Orçamentos mais pesados

Ao contrário de tantos outros empreendimentos espalhados pelo país, as obras do Alba passaram pelo drama dos preços da construção civil praticamente ilesas. A razão, conta Matheus, foi um planejamento estratégico que conseguiu se adiantar aos empecilhos do setor e, dessa forma, evitar atrasos no cronograma e prejuízos maiores. 

De acordo com o executivo da Maken, a empresa conseguiu manter as metas e o calendário dos projetos. Para os clientes que já compraram imóveis, não houve repasses extras, e os reajustes para novos contratos continuam seguindo a política interna da incorporadora, baseada em readequar valores de acordo com o estágio da obra. 
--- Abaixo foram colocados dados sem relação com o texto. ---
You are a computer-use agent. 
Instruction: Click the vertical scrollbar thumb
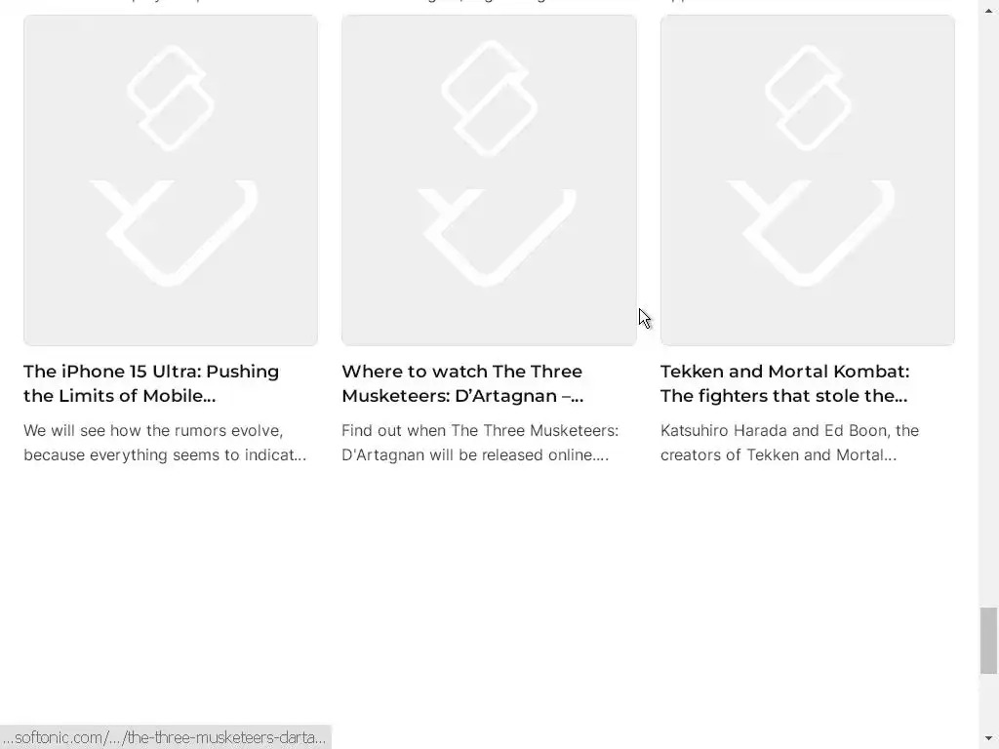pyautogui.click(x=989, y=641)
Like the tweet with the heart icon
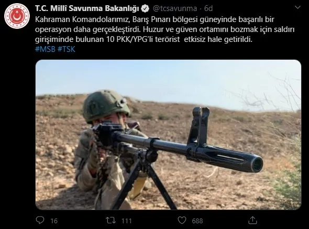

“O nosso grande impacto foi uma questão de desembolso de caixa. A gente entendeu que o mercado ia ter essa resposta de começar a subir preço e, no caso do Alba, como a gente já está em ritmo de obra, antecipamos diversas contratações que tínhamos para conseguir manter o preço que ainda era praticado. Então, começamos a fechar materiais que a gente só iria começar a fechar, por exemplo, ano que vem”. 

Conforme o diretor, as adaptações não devem interferir no caixa da empresa, já que o aquecimento do mercado, alimentado sobretudo pelas taxas de juros mais baixas, deve absorver os custos extras. “Vemos que pessoal está muito mais pronto para comprar aquele imóvel que já está pensando há muito tempo, mas que antes não era possível”. 

Ciente da nova conjuntura, a Maken já trabalha em ritmo acelerado para 2021. No próximo ano, a incorporada prevê lançar dois projetos de alto padrão, ambos no bairro Cabral – mas que, diferentemente do Alba, vão agregar as altas dos preços dos insumos registradas nos últimos meses. A previsão inicial da empresa é de que as tabelas cresçam cerca de 20%, comparado ao que a empresa já havia estudado antes dos novos valores praticados. 

No entanto, a variação não deve frear a demanda. “A gente entende que o Brasil, e ainda mais Curitiba, vai passar por, se não o melhor, um dos melhores momentos do mercado imobiliário dos últimos anos, e não é alta de preços do mercado da construção civil que vai parar isso. Sabemos que tem bastante lançamento por vir e que os clientes têm bastante potencial de compra nesse momento”, afirma Matheus.

Retomada

Apesar de os imóveis de alto médio e alto padrão terem registrado queda de 60,3% nos lançamentos e de 9% nas vendas durante o último trimestre em todo o país, conforme a Abrainc, espera-se uma grande mudança na direção dos ventos. 

Segundo a associação, a melhora nas negociações de imóveis nesses perfis garantiu ao setor da incorporação, em setembro, o melhor mês em vendas desde maio de 2014 – indicativo de um mercado bastante aquecido para os próximos anos. 

“Os juros baixos e o alto déficit habitacional são grandes motivadores para o setor seguir apostando na retomada. O setor teve um momento ruim entre 2014 e 2108 e, agora, tem potencial e vocação para reverter esse quadro. Acreditamos que a construção civil será um vetor importante de saída da crise representada pela pandemia”, analisa o presidente da Abrainc.

Mesmo ainda sob cautela, a indústria de materiais também prevê dias de otimismo e já vibra com números menos preocupantes. No auge da pandemia, levantamento da Abramat e da FGV sugeriam queda de 7% no setor, que, agora, deve fechar o ano com retração bem menos expressiva, de  2,8%. 

“A indústria está com otimismo moderado, porém cauteloso, porque ainda tem cenários que podem nos atingir, ainda temos desafios. Mas podemos falar que o pior já passou e que a perspectiva continua boa, principalmente porque seremos o pilar do crescimento do país”, finaliza Navarro.